Best Practices for Element Iteration
1. Cache Collections for Performance
# Cache the NodeSet instead of re-querying
products = doc.css('.product')
products.each do |product|
name = product.at('.name').text
price = product.at('.price').text
# Process each product...
end
2. Use Appropriate Enumerable Methods
# Use each for side effects (printing, saving to database)
doc.css('.item').each { |item| puts item.text }
# Use map for transformations
item_data = doc.css('.item').map { |item| item.text.strip }
# Use select for filtering
active_items = doc.css('.item').select { |item| item['class'].include?('active') }
# Use find for single matching element
first_match = doc.css('.item').find { |item| item.text.include?('search term') }
3. Handle Missing Elements Gracefully
doc.css('.product').each do |product|
# Use safe navigation to handle missing elements
name = product.at('.name')&.text&.strip
price = product.at('.price')&.text&.strip
# Skip products with missing required data
next unless name && price
puts "#{name}: #{price}"
end
4. Optimize for Large Documents
# Use streaming for very large XML documents
require 'nokogiri'
class ProductParser < Nokogiri::XML::SAX::Document
def initialize
@products = []
end
def start_element(name, attributes = [])
if name == 'product'
@current_product = {}
end
end
def characters(string)
# Process character data
end
def end_element(name)
if name == 'product'
@products << @current_product
end
end
end
# For extremely large XML files
parser = Nokogiri::XML::SAX::Parser.new(ProductParser.new)
parser.parse(File.open('large_file.xml'))
Common Patterns and Use Cases
Processing Navigation Menus
# Extract navigation structure
nav_items = doc.css('nav ul li').map do |item|
link = item.at('a')
{
text: link&.text&.strip,
href: link&.[]('href'),
active: item['class']&.include?('active')
}
end
Extracting Product Information
# E-commerce product listings
products = doc.css('.product-card').map do |card|
{
title: card.at('.product-title')&.text&.strip,
price: card.at('.price')&.text&.gsub(/[^\d.]/, '').to_f,
rating: card.css('.star.filled').length,
image_url: card.at('img')&.[]('src'),
availability: card.at('.stock-status')&.text&.strip
}
end
# Filter available products
available_products = products.select { |p| p[:availability] == 'In Stock' }
Processing Data Tables
# Extract table data with headers
table = doc.at('table')
headers = table.css('thead th').map(&:text)

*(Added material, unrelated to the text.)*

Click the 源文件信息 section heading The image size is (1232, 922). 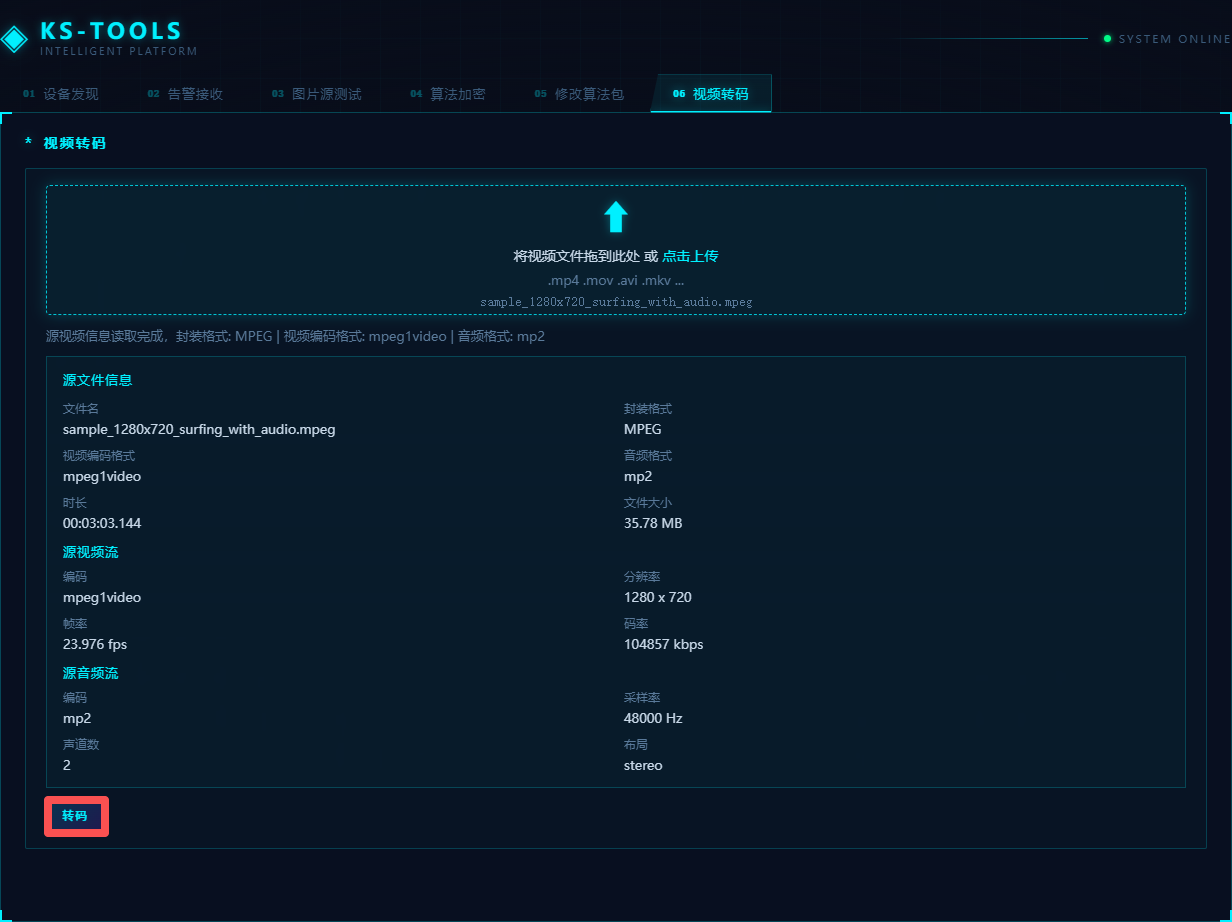click(x=97, y=380)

data = table.css('tbody tr').map do |row|
cells = row.css('td').map(&:text)
Hash[headers.zip(cells)]
end
Integration with Data Storage
Saving to JSON
require 'json'
# Extract and save data
scraped_data = doc.css('.item').map do |item|
{
id: item['data-id'],
title: item.at('.title').text,
description: item.at('.description').text,
timestamp: Time.now.iso8601
}
end
# Save to JSON file
File.write('scraped_data.json', JSON.pretty_generate(scraped_data))
Database Integration
# Example with ActiveRecord (Rails)
doc.css('.article').each do |article_element|
Article.create!(
title: article_element.at('h2').text,
content: article_element.at('.content').text,
author: article_element.at('.author').text,
published_at: Time.parse(article_element.at('.date').text)
)
end
Conclusion
Iterating through collections in Nokogiri is straightforward thanks to Ruby's powerful enumerable methods. Whether you're extracting simple lists or processing complex nested structures, the combination of CSS selectors and enumerable methods provides a flexible and efficient approach to data extraction.
Key takeaways for effective iteration:
- Cache collections to avoid repeated DOM queries
- Choose the right enumerable method for your use case
- Handle missing elements with safe navigation
- Process large datasets efficiently with chunking and streaming
- Combine with error handling for robust scrapers
- Consider browser automation for JavaScript-heavy content
With these techniques, you'll be able to efficiently extract data from any HTML or XML document structure while maintaining clean, readable, and performant code.